There are real limitations to the current program. CAISI’s assessment capacity is constrained by the same shortage of specialized AI safety evaluators that affects the private sector. The scope of the evaluations is narrow: passing a CAISI assessment for cybersecurity and biosecurity risk says nothing about a model’s broader harms. And the voluntary structure means a well-funded foreign competitor or a domestic actor who simply declines to engage faces no legal consequence — the program depends entirely on the reputational and commercial incentives that make participation rational for established labs.
The Broader Regulatory Context
The CAISI framework sits within a larger and still-incomplete picture of AI governance in the United States. Congress has held numerous hearings and produced multiple discussion drafts on AI regulation, but no comprehensive AI legislation has passed. The administration has used executive orders and agency guidance to fill the gap, but the legal durability of those mechanisms depends on future administrations continuing to support them.

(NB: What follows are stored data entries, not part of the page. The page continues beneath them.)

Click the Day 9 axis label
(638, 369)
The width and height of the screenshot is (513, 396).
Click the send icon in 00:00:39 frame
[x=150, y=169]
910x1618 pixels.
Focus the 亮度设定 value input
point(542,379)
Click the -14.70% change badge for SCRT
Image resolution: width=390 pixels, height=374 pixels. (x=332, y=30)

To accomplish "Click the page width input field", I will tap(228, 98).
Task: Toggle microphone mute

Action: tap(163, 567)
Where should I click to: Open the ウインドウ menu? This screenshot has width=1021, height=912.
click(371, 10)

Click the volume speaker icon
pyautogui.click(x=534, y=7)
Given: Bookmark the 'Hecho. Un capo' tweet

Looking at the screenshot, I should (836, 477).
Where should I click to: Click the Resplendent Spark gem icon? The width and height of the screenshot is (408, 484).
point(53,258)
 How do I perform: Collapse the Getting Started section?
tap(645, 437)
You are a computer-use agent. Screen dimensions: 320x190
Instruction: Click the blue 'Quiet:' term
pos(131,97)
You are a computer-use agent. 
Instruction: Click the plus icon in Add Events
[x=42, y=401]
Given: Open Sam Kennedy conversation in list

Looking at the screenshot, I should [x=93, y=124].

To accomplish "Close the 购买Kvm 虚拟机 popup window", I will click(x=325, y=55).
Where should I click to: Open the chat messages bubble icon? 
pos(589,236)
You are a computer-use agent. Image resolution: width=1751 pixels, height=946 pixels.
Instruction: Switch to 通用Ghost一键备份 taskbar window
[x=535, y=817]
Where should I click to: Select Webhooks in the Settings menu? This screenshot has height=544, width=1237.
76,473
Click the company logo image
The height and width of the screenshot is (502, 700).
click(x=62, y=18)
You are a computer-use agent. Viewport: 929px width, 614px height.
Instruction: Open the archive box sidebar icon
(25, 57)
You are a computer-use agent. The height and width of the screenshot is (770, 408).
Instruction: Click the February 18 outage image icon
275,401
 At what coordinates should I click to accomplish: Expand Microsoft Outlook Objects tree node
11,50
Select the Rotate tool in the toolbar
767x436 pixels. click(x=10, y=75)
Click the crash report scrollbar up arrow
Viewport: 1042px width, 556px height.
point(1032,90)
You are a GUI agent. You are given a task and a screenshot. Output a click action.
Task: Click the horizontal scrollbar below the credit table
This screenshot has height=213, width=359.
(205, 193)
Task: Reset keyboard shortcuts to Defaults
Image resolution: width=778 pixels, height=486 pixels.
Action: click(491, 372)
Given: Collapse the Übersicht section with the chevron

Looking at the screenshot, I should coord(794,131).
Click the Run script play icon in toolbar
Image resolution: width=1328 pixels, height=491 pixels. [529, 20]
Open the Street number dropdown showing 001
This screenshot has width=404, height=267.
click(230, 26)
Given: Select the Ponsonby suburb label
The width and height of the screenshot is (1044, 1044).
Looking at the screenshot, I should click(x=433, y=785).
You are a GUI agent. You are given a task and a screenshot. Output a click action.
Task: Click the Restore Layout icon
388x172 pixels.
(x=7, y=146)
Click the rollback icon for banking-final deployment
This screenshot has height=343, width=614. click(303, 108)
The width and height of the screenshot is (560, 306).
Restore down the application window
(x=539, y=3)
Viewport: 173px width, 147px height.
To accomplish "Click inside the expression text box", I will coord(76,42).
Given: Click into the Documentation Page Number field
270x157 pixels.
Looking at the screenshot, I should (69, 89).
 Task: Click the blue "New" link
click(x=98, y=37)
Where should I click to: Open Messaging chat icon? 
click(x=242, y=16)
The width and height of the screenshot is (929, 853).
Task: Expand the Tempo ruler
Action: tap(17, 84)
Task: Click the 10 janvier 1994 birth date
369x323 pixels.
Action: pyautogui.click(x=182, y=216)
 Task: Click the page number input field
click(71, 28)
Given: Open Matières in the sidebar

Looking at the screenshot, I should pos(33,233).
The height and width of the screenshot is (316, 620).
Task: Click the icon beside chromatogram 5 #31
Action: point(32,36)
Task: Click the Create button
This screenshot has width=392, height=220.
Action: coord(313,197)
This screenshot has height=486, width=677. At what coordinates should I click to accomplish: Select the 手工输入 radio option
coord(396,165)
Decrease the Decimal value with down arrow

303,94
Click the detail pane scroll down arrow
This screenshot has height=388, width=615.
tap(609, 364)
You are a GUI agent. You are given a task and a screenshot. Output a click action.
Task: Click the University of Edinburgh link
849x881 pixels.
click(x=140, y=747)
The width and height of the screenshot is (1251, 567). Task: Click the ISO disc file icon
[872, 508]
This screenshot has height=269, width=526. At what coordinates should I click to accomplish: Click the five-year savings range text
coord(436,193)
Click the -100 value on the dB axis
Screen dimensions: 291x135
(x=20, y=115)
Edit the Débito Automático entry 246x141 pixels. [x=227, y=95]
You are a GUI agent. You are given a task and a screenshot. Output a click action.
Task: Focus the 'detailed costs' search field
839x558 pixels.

The EU AI Act, which is in force but experiencing implementation delays, creates a contrasting regulatory environment that affects U.S. companies selling into European markets. As of 2026, the high-risk provisions of the EU AI Act — covering AI in hiring, education, credit scoring, and similar applications — have been delayed until 2027, giving companies additional compliance runway. But the foundational registration and transparency requirements are already taking effect, creating a dual compliance burden for global AI deployments.
The practical result for frontier AI developers is a patchwork: CAISI pre-deployment review for national security risks in the U.S., EU AI Act obligations for European market access, and a range of sector-specific requirements in finance, healthcare, and critical infrastructure that apply on top of both frameworks.
What Comes Next
The CAISI model offers a template for broader AI oversight without requiring landmark legislation. Whether Congress will move to codify the framework, expand its scope to include broader safety evaluations, or create a dedicated AI regulatory body with enforcement authority remains an open question. The current administration’s preference for executive action over legislation makes formal codification unlikely in the near term.
What is clear is that the days when a frontier AI model could move from training run to public deployment without any government awareness are over. The question for the next phase of AI governance is not whether pre-deployment review will persist, but how deep and how broad it will eventually become.
For now, the completion of five-lab coverage represents a meaningful governance milestone — achieved through pragmatic voluntary agreements rather than legislation, and quietly enough that most of the public attention this week is on what those labs are building, not how it is being evaluated before it reaches the market.